Participantes. Participaram da reunião representantes de 21 entidades, entre as quais, além da ABC, a SBPC, o ANDES, a UNE, o CRUB, a ANDIFES, a FASUBRA, o representante dos CEFET’s, e seis entidades que congregam instituições privadas de ensino superior. Os diversos interesses representados levaram os presentes a concordar que a discussão deveria se referir de forma genérica a instituições de ensino superior, ao invés de limitar-se a instituições universitárias. Ficou claro também que a discussão sobre a reforma não se limitará às instituições públicas, mas envolverá também as privadas, que reunem cerca de 70% das matrículas em ensino superior no Brasil.
Foi elaborada uma matriz com as sugestões, sobre os três itens em pauta, das diversas entidades que já se manifestaram em relação ao assunto. A matriz é extensa, e não caberia aqui uma análise detalhada de todas as contribuições. Procuramos salientar abaixo apenas os pontos de convergência, bem como aqueles que geram maior polêmica.
Papel da Universidade. Algumas contribuições sobre esse tema, como a da ANDIFES, foram bastante detalhadas, mencionando em particular a necessidade de manutenção e consolidação de instrumentos estáveis de fomento à pesquisa e de articular a política nacional de ensino superior com os sistemas nacionais de ciência e tecnologia, de educação básica e profissional, bem como com as políticas públicas de desenvolvimento econômico, social e cultural, visando à consecução de metas e estratégias para o desenvolvimento do país. Várias contribuições ressaltaram a importância da indissociabilidade da educação, pesquisa, e extensão nas Universidades, e o papel fundamental da Universidade de produção, transmissão e difusão do conhecimento. Ressaltamos que cabe à Universidade dar a seus estudantes uma sólida formação básica, que lhes permita adaptar-se ao acelerado desenvolvimento do mundo atual, em contraposição à especialização prematura, que começa atualmente no vestibular.

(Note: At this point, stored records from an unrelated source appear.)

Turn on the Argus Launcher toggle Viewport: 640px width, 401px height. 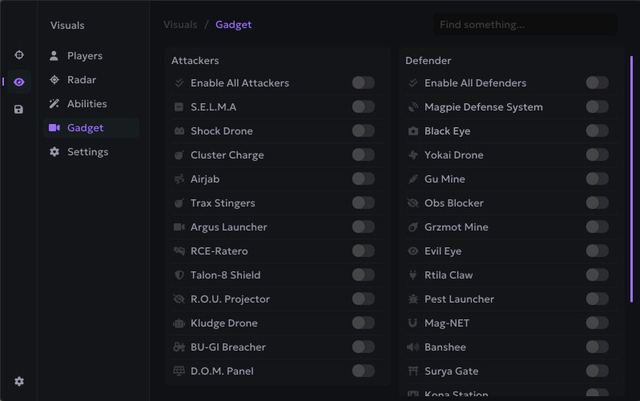(x=363, y=227)
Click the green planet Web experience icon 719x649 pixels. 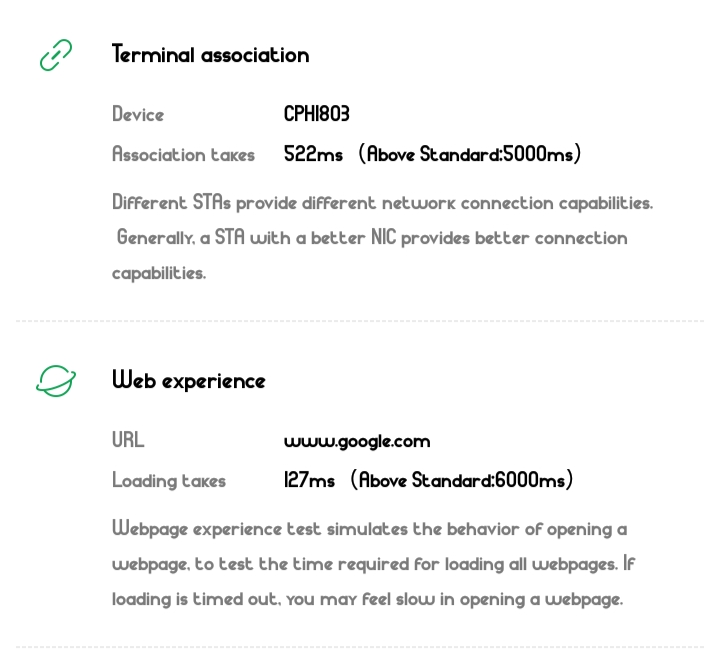[x=56, y=381]
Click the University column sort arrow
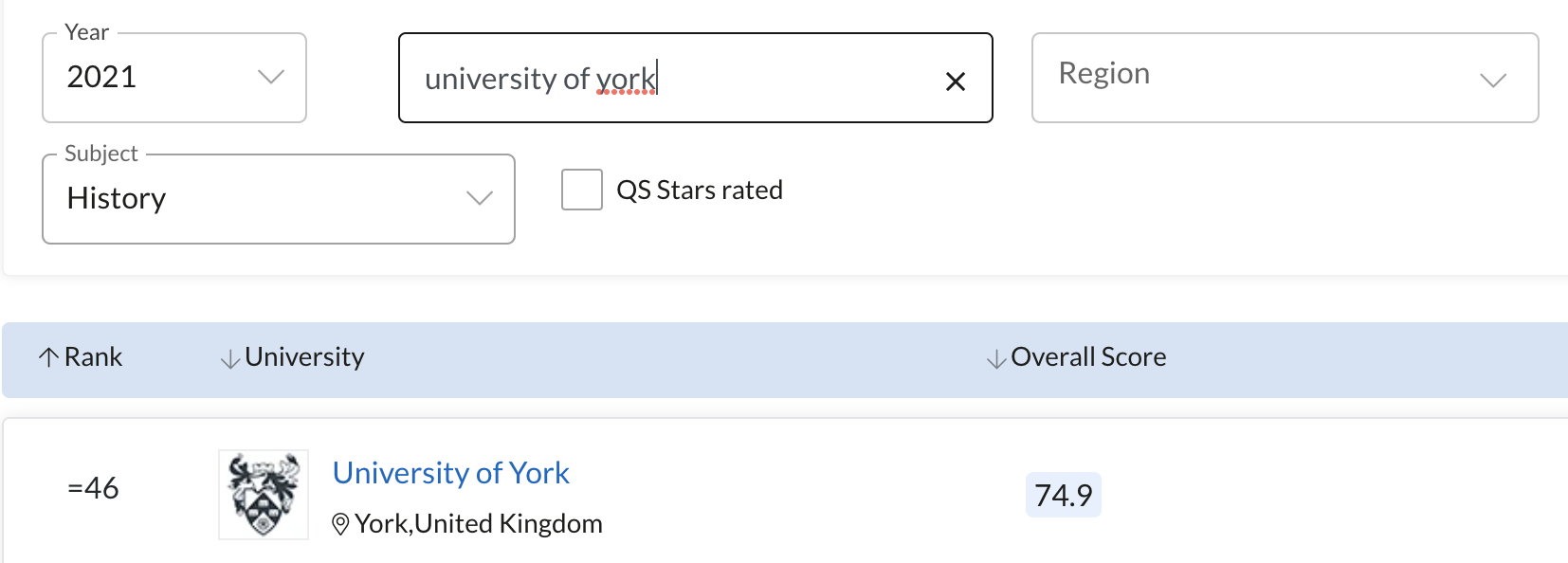 229,359
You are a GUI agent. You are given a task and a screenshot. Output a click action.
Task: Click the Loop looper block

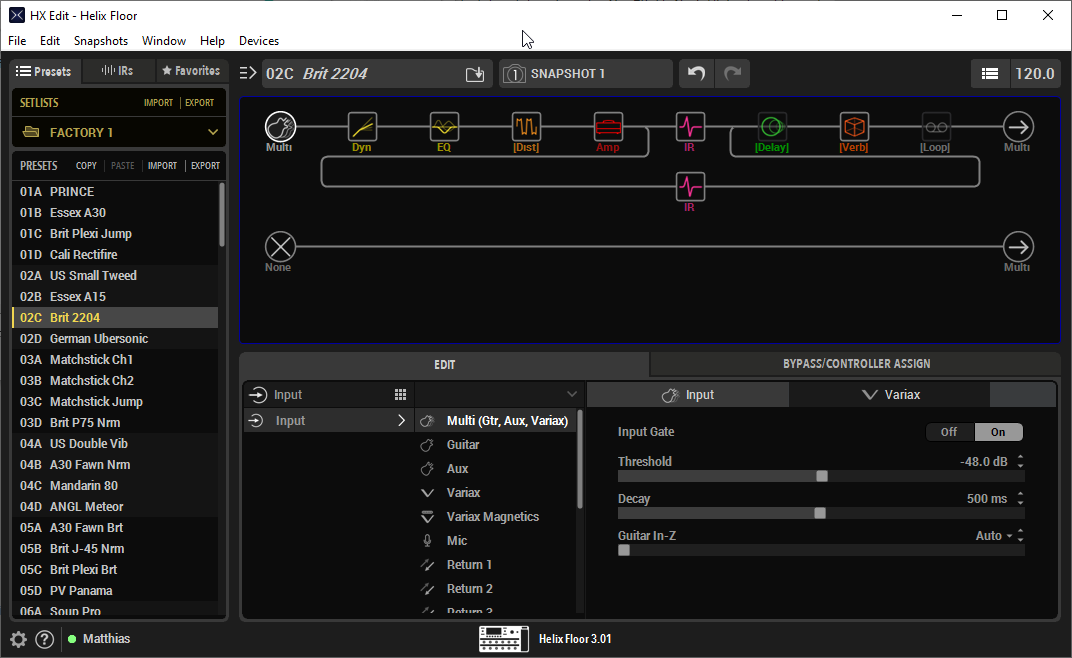tap(936, 127)
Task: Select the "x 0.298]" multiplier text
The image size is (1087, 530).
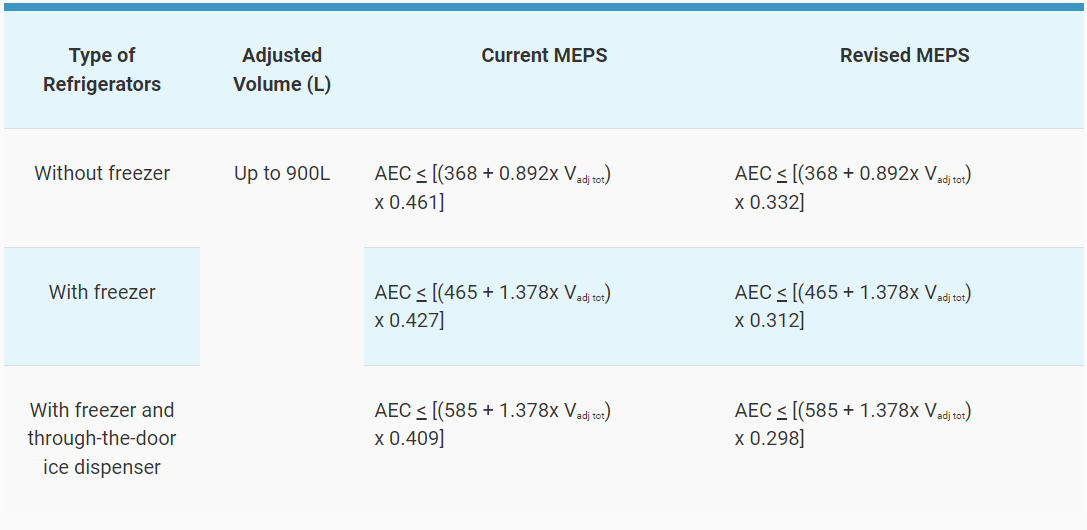Action: click(x=770, y=439)

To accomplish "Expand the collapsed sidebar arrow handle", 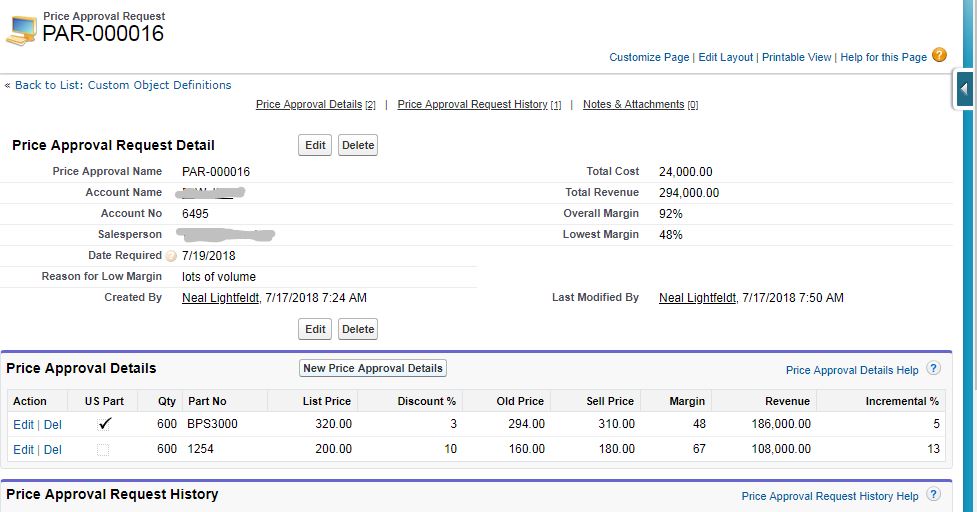I will coord(964,89).
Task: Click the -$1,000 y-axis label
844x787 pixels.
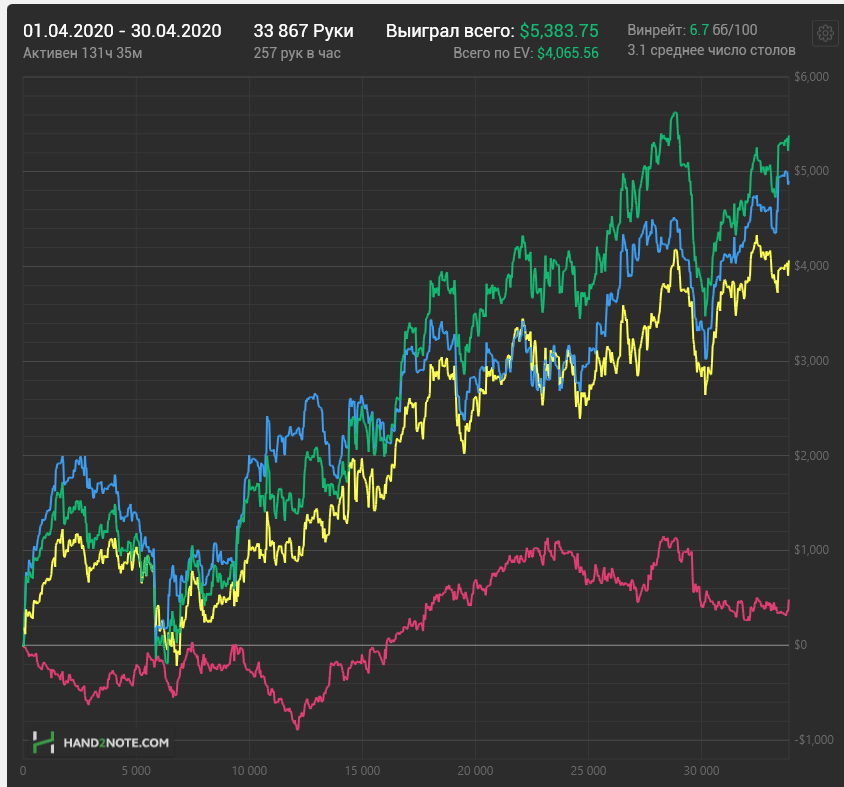Action: pyautogui.click(x=813, y=739)
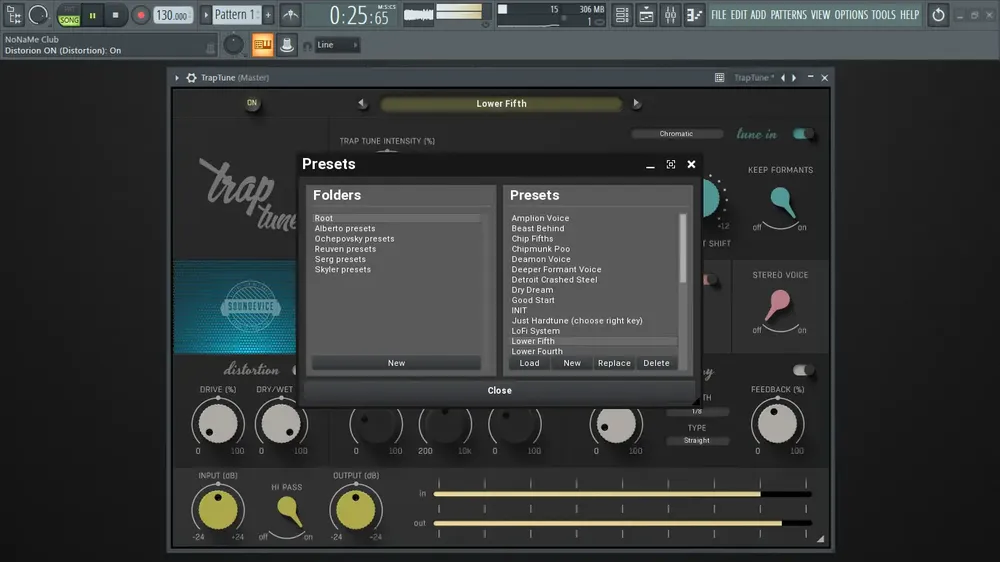Click the Load preset button
This screenshot has width=1000, height=562.
pos(529,363)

Autonomia. Esse é um dos temas mais polêmicos. Algumas entidades, como o ANDES, defendem que a autonomia decorre automaticamente do artigo 207 da Constituição, não cabendo uma delimitação de seu alcance. Defendem também que a autonomia universitária deve obedecer ao princípio da indissociabilidade entre ensino, pesquisa e extensão, e deve estar vinculada ao processo de democratização interna das Instituições de Ensino Superior. Outras entidades defendem uma autonomia que não seja automática, devendo ser objeto de regulamentação, tendo em vista que só deveria ser autorizada para instituições que fossem consideradas bem qualificadas nos itens educação, pesquisa e extensão. Lembramos o papel altamente positivo da CAPES no aperfeiçoamento da pós-graduação no Brasil, e defendemos que deveria existir, no nível de graduação, um órgão especial de avaliação que examinasse e acompanhasse o processo de autonomia, para cada instituição.
Democratização do acesso e garantia de permanência. Vária propostas foram apresentadas, incluindo o aumento do número de vagas no sistema público de ensino superior, a criação de cursos noturnos e de licenciatura, a interiorização, a adoção de instrumentos adequados de assistência ao estudante, o estabelecimento de cotas raciais ou a reserva de vagas para estudantes oriundos da escola pública. Foi enfatizada a necessidade de se garantir a qualidade da formação do aluno, seja no ensino público, seja no privado. De nossa parte, mencionamos que a discussão sobre a democratização do acesso se limitaria a paliativos enquanto não fosse considerada como grande prioridade nacional a melhoria do ensino de primeiro e segundo graus. Mencionamos ainda, que a permanência dos estudantes nas instituições de ensino superior é prejudicada não apenas por razões financeiras, mas também pela especialização prematura, aliada a uma carga horária frequentemente excessiva, que os obriga a optarem por uma carreira profissional de forma imatura, muitas vezes ditada pela classificação no vestibular.
As intervenções dos representantes da ABC e da SBPC (Prof. João Cláudio Todorov) coincidiram na preocupação com um horizonte mais amplo, e na defesa de uma reforma do ensino superior que vá além de interesses imediatos de setores localizados.
A próxima reunião, onde serão discutidos os itens restantes (financiamento, conteúdos e programas, estrutura e gestão, e avaliação), está marcada para os dias 29 e 30 de abril.
A Academia deverá elaborar um documento sobre a reforma do ensino superior. Para isso, estará organizando um grupo de trabalho e um Simpósio, que ocorrerá por ocasião da posse dos novos acadêmicos.